An important first step, though, is shifting the general veterinary mindset that OA is found in older dogs only. Given that the median age at first diagnosis of OA was 10.5 years in dogs attending UK primary care veterinary practices (O’Neill et al, 2014), it is clear that our focus needs to shift. Active screening of younger dogs for OA is recommended, and although the outcome of this proactive approach has not been assessed, logic dictates that the benefits would be significant.
Recognising OA early in younger dogs provides more opportunities to fully reap the benefits of OA management strategies other than conventional NSAIDs.
This is even more pertinent, with some owners and vets understandably concerned about the adverse long-term effects of using NSAIDs in younger dogs.
A recent systematic review into nutraceuticals supported supplements containing omega-3 fatty acids for the treatment of OA (Barbeau-Grégoire et al, 2022). Further work into a compound derived from green-lipped mussels, EAB-277, has shown promising results (Kampa et al, 2024) when compared to meloxicam, placebo, and another supplement. Over six weeks, dogs in the EAB-277 group demonstrated significant improvements in limb function with reduced pain that was comparable to the NSAID group.

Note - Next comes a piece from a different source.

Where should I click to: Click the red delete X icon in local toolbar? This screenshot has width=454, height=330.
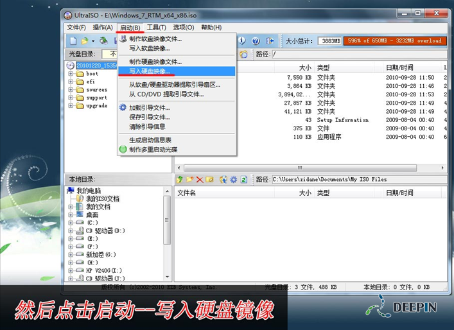(200, 180)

A further trial (Kampa et al, 2023) showed meaningful improvements in peak vertical force and caregiver-reported pain scores after two and four weeks of treatment.

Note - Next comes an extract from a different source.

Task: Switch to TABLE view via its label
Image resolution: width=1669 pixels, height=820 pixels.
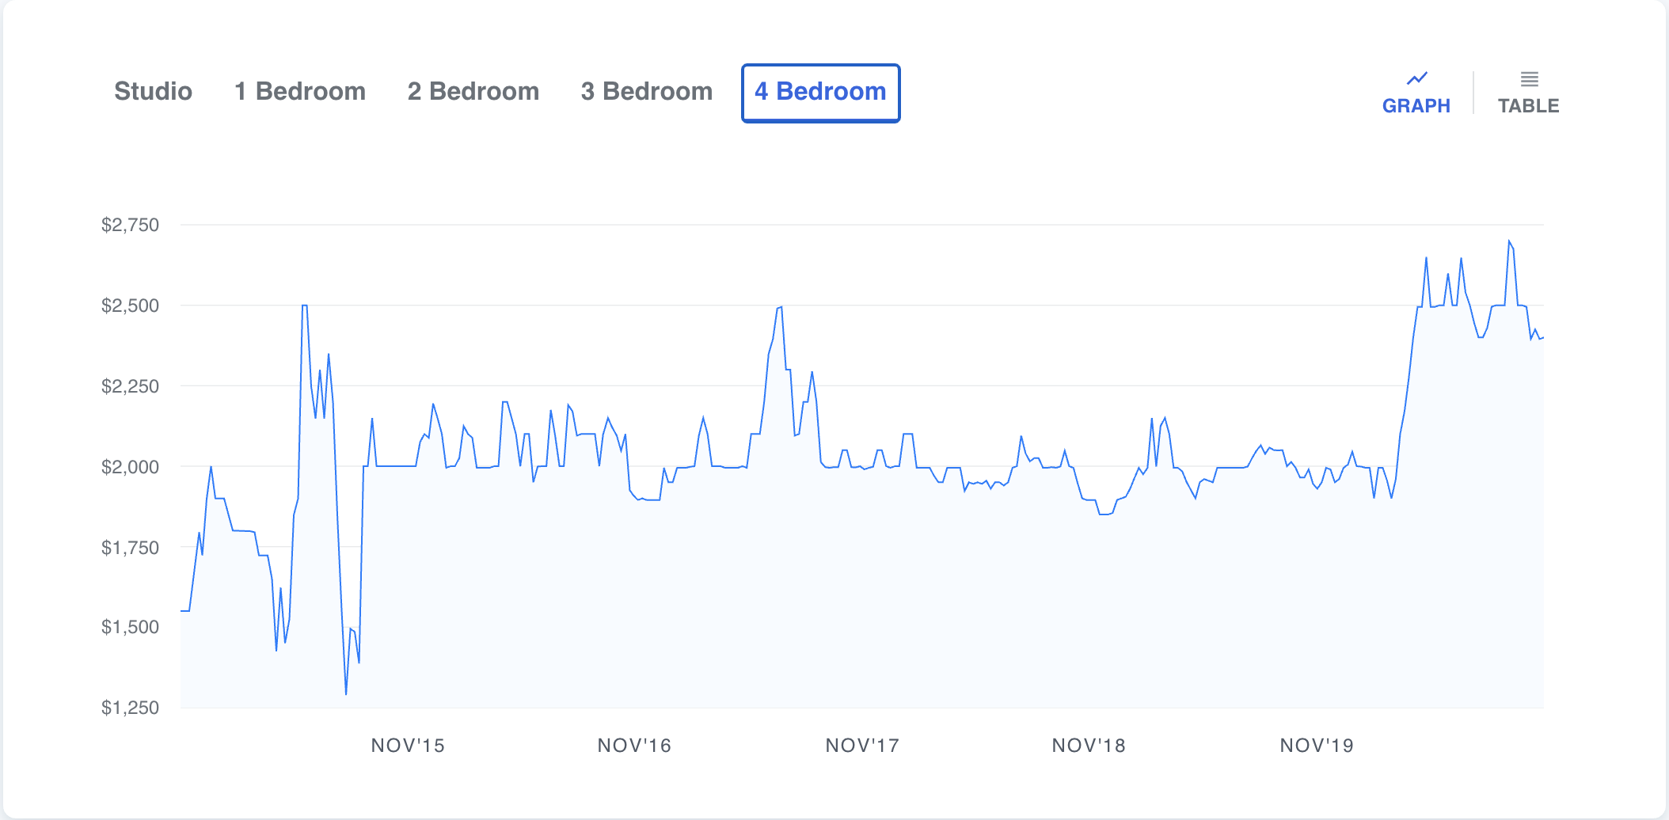Action: coord(1528,106)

With moderate and severe OA, once cartilage integrity is compromised, the success of regenerative options such as stem cells (Beerts et al, 2023) and platelet-rich plasma (Alves, et al, 2021) decreases. Early diagnosis in younger dogs provides more opportunity to use these options to their maximal benefit.

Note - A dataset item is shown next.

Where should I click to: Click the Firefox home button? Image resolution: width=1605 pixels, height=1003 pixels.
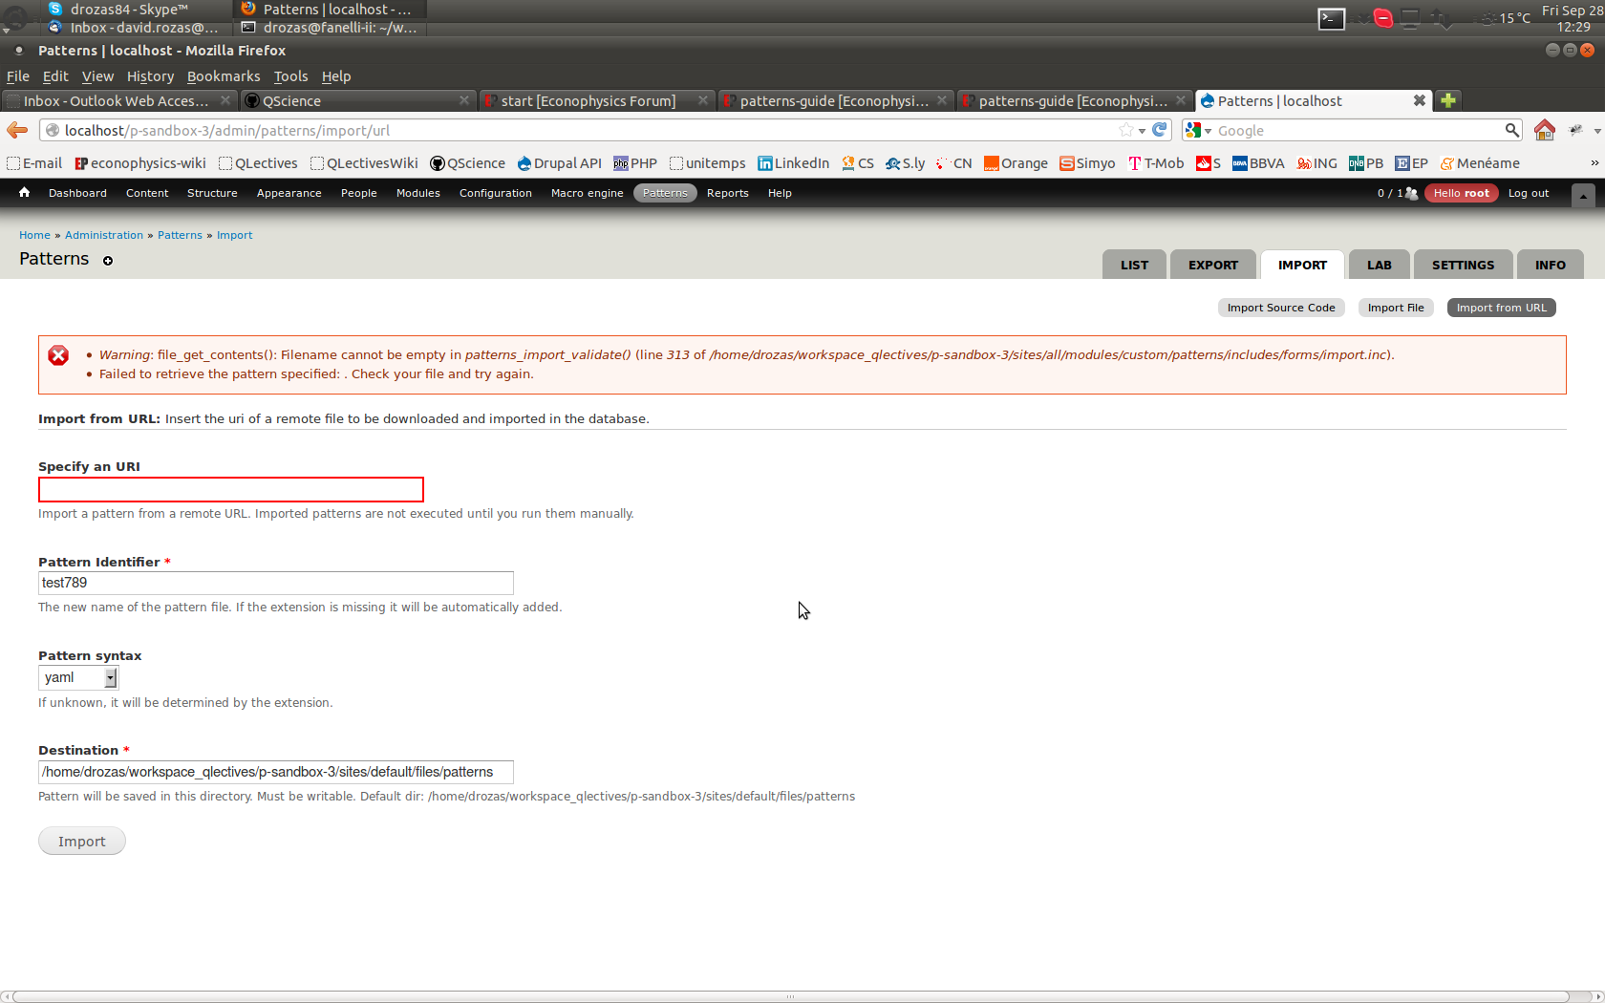pos(1545,130)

The work described by Enomoto and colleagues (2024) recognises that body mass is a risk factor for OA in younger dogs and, therefore, must form a key pillar of management.
Assessment by a veterinary physiotherapist will enable the caregiver to understand how to manage their dog’s exercise to promote mobility and maintain optimal body condition.
Monitoring pain is important in these cases: at some point, the OA will progress and conventional analgesics will be required. If any doubt exists as to the existence of pain, a pain trial is recommended.
The licensed, first-line treatment options for OA in dogs are NSAIDs, bedinvetmab (dogs older than one year of age) and grapiprant. Any of these options are also suitable for a pain trial.
OA is a progressive disease. So, at some point, the pain that was previously controlled by first-line analgesics will progress and require additional analgesia. Alternatively, some severe cases may not be adequately controlled by first-line options from the outset and require adjunct analgesics.
The pain pathophysiology of OA is inflammatory. Our first-line analgesics act in the periphery to control the inflammation and its impact on higher centres. Once arthritis pain is established or becomes more severe, changes occur in the central nervous system and, in addition to peripheral sensitisation, centralised pain develops.
Second-line analgesics attempt to address the processes that occur to produce centralised pain. Examples would be the N-methyl-D-aspartate (NMDA) antagonists such as amantadine, memantine and ketamine, which target the NMDA receptor, a key receptor involved in central sensitisation.
Tracking the progression of OA is really important to identify when additional analgesics are required. The use of clinical metrology instruments is recommended from first presentation to assess the impact of the OA on the dog. Examples of these include the Liverpool Osteoarthritis in Dogs score, the Helsinki Chronic Pain Index or the Canine Brief Pain Inventory.